In recent years, braking performance and driving performance on icy and snowy roads and wet road surfaces have been improved by providing multiple sipes, which are narrow grooves formed by incision, on the tread surface of a tire. Specifically, by providing sipes, an increase in the edge component is expected on icy and snowy roads, and enhanced drainage performance is expected on wet road surfaces. In either case, in addition to these aspects of performance, modifications to the shape of the sipes are being tested with regard to performance on dry road surfaces.
For example, with regard to suppressing the collapsing deformation of a block when introducing a sipe into the block, JP 2006-341816 A (PTL 1) proposes forming the sipe in the block to extend from the tread surface inwards in the tire radial direction while bending a plurality of times so as to have a zigzag-shape. It was discovered, however, that with such a sipe extending in a zigzag-shape, the location at which the blocks support each other from collapsing differs in the direction of sipe depth (tire radial direction) depending on the direction of input of force on the tread surface with respect to the land portion when the tire rolls. The effect of mutual support is thus easily dispersed.
To address this issue, JP 2013-244811 A (PTL 2) discloses a structure in which, among a plurality of bending points in a sipe that extends in a zigzag shape, a center region in the sipe depth direction is designated as a main-bend point, and two relatively large faces are provided in the center region in the sipe depth direction, thereby preventing the support locations of the sipe from being dispersed in the sipe depth direction depending on the direction of input of force to the block.

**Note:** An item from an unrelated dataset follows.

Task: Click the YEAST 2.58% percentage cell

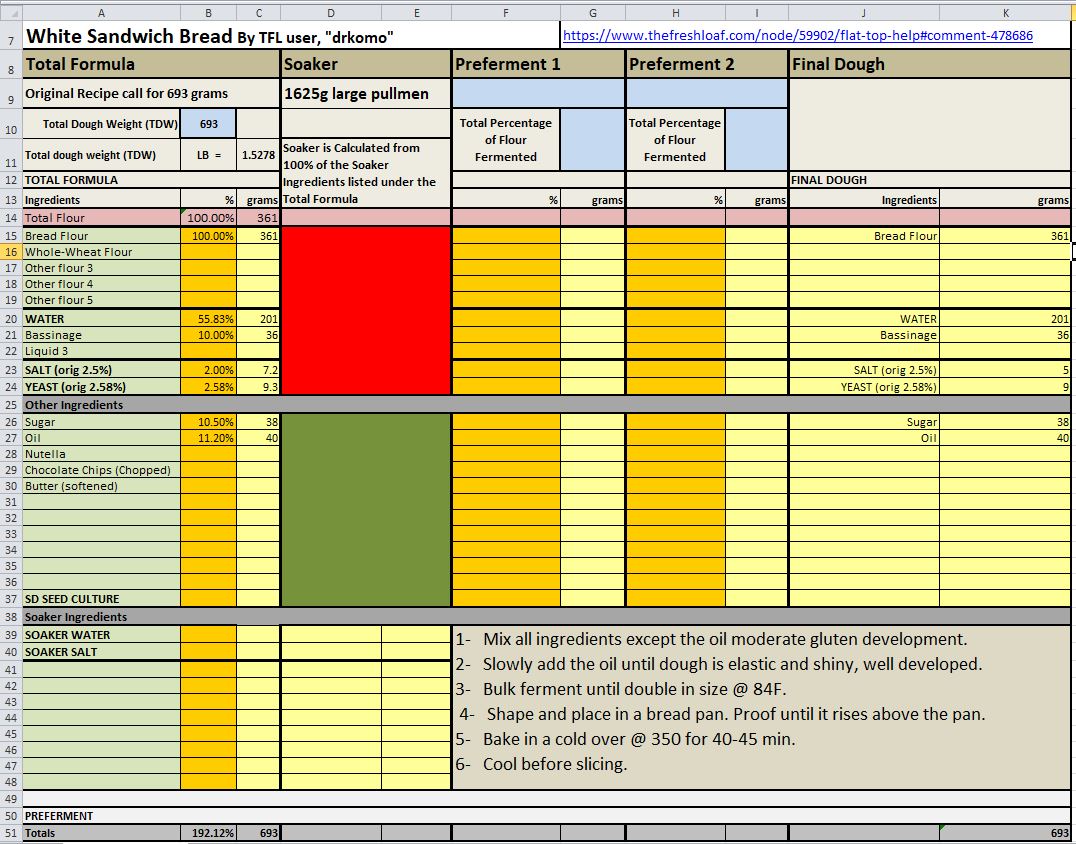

Since performance on icy and snowy roads is mainly emphasized for the tires disclosed in PTL 1 and PTL 2, these tires have a tread pattern of blocks defined by width direction grooves and circumferential grooves. When sipes are introduced into the blocks in such a tread pattern, the above-described problem of block collapse occurs. On the other hand, in a high-performance tire that guarantees performance up to high speeds, circumferential direction rigidity when driving at high speed is typically ensured by a rib-shaped land portion that is defined only by circumferential grooves and is continuous in the tread circumferential direction. For drainage performance, a tire having such a rib pattern may be provided with sipes extending in the width direction of the tread at an inclination relative to the tire equator. In other words, the tire is used with a designated rotation direction, with the sipes disposed to extend towards the tire rotation direction from the tread edge side to the tire equator side of the tread surface. In such a high-performance tire, the effect of the local reduction in land portion rigidity due to width direction sipes provided in the rib becomes a problem when a strong lateral force is applied to the tire, for example when changing lanes or turning at high speed on a circuit. Accordingly, in addition to drainage performance, there is a strong desire to improve turning performance at high speed with a tire having sipes in the rib-shaped land portion.
In other words, in the aforementioned tire that guarantees performance up to high speeds, there is a demand for using sipes to ensure drainage performance on wet road surfaces, while also suppressing a reduction in width direction rigidity of the tread on dry road surfaces and improving turning performance, in particular turning performance when driving at high speeds.